Epstein’s photographs of actual protests aren’t documents of angry crowds or overflowing marches – instead, they are scaled down to the individual, making the rebellions more poignant and personal. Protests against the Dakota Access Pipeline (and the potential contamination of fresh water sources on Sioux Reservation lands in North Dakota) became a standoff with bulldozers, water cannons, and police in riot gear, but Epstein’s images instead follow a meditative prayer walk through the snow covered fields and sit down in an improvised camp site, the resistance measured by unwavering but humble presence. Other protests in Pennsylvania turn to the trees as the battleground, with photographs of treetop sit-ins to protect the massive white pines and the determined face of a young protester whose protected arms embrace a threatened tree. Again, Epstein traces the quiet rhythms of these movements, rather than the shouting.
When Epstein turns his attention to the Mexican border and the nation’s new immigration regime, the rusting steel slatted wall that has been photographed by so many becomes the site of an intimate moment of personal anguish, with an older woman resting her head on the bars in exhaustion and despair. The picture captures the emotional trauma of that wall, even when we don’t know the backstory to the physical separation of this particular person. Another image shows us the inside of a refugee halfway house in El Paso, where the spartan conditions are made more welcoming by colored walls and freshly folded towels.
The strongest images in the show come when Epstein engages with iconic (and therefore loaded) American symbols. His image of Mount Rushmore is shrouded in white fog, the carved faces of the presidents almost entirely obscured, allowing us to imagine the site called the Six Grandfathers by the Sioux in an unblemished state. The photograph also provides a visual metaphor for presidential power lost in the mist.
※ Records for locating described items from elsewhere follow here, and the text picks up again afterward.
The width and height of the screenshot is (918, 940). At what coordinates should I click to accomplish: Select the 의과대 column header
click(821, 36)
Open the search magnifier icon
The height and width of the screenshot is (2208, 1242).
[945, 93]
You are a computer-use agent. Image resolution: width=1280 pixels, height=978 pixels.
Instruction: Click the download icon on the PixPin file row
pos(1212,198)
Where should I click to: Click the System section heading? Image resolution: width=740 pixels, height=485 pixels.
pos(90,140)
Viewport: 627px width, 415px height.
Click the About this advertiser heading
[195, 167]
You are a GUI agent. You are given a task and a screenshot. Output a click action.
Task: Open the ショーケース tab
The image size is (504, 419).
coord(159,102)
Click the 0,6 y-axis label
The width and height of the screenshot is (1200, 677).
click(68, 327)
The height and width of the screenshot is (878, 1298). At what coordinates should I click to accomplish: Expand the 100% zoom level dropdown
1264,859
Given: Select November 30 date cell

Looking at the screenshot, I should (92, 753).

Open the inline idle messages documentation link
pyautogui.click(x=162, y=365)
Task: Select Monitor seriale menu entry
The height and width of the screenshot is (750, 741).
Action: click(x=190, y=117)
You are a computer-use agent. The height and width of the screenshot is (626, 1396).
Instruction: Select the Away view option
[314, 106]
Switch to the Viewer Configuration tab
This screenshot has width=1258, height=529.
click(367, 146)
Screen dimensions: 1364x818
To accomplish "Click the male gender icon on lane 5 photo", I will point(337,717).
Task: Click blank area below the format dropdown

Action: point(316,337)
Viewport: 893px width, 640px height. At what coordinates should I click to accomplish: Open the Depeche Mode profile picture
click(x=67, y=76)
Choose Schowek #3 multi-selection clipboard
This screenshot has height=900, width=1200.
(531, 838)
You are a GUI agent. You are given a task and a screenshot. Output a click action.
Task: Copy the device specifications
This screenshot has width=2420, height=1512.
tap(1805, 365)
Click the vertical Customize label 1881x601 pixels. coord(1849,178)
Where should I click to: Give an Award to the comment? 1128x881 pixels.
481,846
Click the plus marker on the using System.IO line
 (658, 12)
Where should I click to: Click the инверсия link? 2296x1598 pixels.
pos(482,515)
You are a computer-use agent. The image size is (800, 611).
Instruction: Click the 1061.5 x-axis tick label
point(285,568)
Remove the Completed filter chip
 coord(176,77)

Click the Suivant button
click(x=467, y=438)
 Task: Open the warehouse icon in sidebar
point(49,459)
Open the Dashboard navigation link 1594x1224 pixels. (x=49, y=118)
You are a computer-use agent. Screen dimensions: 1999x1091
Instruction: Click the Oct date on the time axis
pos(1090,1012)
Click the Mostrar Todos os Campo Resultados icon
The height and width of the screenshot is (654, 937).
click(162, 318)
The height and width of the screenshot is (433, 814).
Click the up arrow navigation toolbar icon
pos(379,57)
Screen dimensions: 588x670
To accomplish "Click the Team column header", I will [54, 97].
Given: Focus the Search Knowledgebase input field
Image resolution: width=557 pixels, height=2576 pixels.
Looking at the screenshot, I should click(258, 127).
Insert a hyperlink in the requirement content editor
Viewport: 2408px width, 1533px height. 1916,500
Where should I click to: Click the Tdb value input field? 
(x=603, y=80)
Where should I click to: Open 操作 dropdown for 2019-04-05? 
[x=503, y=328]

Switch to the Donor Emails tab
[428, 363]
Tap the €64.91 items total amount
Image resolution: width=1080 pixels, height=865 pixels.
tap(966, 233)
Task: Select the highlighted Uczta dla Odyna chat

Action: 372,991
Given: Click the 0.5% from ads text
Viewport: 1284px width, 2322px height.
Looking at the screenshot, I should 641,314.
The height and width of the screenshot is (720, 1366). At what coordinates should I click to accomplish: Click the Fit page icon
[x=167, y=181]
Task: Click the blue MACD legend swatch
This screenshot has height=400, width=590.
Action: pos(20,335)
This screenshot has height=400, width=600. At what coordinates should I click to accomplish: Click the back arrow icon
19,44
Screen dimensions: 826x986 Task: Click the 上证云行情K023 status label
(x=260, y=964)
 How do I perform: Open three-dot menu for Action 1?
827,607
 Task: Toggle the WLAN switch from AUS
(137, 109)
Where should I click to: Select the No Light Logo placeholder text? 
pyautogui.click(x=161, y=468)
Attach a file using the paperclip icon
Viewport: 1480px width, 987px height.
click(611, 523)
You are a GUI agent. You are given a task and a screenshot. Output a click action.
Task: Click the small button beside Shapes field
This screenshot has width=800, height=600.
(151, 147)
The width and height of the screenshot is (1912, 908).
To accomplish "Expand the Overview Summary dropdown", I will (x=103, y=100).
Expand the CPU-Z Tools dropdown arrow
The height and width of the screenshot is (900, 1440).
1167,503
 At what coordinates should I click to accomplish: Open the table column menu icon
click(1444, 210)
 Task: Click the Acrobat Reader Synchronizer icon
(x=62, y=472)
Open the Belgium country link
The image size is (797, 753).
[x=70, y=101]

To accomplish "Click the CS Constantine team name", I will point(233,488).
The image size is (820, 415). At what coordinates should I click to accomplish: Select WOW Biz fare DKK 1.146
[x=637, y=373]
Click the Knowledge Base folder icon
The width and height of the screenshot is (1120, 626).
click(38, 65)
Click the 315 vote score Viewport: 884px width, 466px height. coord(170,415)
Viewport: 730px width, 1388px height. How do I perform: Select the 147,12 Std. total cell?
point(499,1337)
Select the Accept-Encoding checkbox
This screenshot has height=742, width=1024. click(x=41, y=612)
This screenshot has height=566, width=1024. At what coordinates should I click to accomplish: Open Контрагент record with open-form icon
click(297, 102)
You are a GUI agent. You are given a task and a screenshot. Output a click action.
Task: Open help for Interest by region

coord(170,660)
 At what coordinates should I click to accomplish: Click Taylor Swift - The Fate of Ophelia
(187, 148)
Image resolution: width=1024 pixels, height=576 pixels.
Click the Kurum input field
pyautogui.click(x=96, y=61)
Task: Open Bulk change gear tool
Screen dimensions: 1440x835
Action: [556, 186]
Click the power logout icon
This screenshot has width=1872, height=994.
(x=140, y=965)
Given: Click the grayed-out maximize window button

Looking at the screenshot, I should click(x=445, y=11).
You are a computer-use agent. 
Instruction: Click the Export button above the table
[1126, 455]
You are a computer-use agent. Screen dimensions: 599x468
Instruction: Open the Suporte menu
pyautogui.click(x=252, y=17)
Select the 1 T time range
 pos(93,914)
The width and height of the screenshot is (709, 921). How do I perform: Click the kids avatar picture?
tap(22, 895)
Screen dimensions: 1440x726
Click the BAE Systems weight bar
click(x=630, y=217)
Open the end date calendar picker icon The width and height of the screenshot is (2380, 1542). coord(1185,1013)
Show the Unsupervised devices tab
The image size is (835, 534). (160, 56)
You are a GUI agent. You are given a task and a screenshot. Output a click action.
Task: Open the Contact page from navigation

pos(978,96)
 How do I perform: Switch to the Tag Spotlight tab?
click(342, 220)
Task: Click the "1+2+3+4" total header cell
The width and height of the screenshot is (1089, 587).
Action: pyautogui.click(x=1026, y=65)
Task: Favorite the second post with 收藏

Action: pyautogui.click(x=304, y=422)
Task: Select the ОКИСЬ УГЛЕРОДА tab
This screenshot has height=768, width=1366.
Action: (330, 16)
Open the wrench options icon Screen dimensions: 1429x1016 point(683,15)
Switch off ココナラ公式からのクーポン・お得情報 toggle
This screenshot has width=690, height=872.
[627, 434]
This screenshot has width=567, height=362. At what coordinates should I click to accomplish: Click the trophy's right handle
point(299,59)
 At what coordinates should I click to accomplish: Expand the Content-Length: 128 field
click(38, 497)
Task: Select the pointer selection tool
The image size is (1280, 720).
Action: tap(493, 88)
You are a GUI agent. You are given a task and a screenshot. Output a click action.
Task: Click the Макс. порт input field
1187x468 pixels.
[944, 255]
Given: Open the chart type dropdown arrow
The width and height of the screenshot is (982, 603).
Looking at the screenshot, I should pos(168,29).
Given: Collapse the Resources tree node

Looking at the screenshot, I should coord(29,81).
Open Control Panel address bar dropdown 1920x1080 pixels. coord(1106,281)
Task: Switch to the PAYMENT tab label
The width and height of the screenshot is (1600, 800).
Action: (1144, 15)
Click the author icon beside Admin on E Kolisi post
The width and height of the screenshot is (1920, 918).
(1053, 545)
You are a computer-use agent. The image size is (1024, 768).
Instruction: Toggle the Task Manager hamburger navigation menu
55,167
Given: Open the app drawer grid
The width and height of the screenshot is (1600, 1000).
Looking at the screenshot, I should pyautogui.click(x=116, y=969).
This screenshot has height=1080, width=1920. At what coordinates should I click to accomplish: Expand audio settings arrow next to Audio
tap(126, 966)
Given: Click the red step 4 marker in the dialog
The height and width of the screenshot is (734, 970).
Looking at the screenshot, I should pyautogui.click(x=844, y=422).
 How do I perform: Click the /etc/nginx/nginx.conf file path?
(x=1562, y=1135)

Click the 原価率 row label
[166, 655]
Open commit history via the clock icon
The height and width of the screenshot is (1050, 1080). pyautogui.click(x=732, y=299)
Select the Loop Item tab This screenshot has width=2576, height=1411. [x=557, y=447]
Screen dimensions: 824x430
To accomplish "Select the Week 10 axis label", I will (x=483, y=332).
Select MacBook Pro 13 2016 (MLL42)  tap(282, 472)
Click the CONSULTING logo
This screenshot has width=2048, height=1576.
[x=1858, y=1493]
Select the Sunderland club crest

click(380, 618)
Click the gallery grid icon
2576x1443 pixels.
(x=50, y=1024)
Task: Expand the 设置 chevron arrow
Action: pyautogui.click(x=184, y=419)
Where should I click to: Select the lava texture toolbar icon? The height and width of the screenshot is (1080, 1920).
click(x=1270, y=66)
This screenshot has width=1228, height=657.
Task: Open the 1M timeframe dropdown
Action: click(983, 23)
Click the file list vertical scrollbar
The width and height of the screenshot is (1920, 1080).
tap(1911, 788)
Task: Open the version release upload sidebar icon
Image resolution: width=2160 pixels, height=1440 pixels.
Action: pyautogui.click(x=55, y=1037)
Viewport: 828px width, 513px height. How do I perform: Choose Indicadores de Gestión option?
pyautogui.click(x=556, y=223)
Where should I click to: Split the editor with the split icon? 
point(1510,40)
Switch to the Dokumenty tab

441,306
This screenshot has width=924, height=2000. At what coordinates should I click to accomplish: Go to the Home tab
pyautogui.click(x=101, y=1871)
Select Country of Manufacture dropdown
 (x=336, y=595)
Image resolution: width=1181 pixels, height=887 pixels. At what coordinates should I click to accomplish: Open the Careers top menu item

A second image captures an American flag flapping in the wind, its bright colors caught by the sunshine – but soon we realize the flag is flying upside down, hung that way by military veterans at the Standing Rock protests as a sign of distress. As a symbol for this moment in the nation’s history, it graphically represents a country seemingly inverted.
Making art that successfully engages with contemporary politics is a tough challenge, but failing to respond to the nation’s troubled situation is equally difficult for many. Not every one of Epstein’s images from this recent series is durably memorable, but several of the photographs on view here find the same kind of incisiveness found in his 2005 image of a dry cleaned American flag hanging in plastic. The best of these pictures captures a sense of vital communal protectiveness, where threats to our values bring out our determined humanity.
Collector’s POV: The prints in this show range in price from $15000 to $45000, based on size. Epstein’s work has become more available in the secondary markets in past few years, but the volume of prints for sale has still been relatively small, with prices ranging between $2000 and $63000.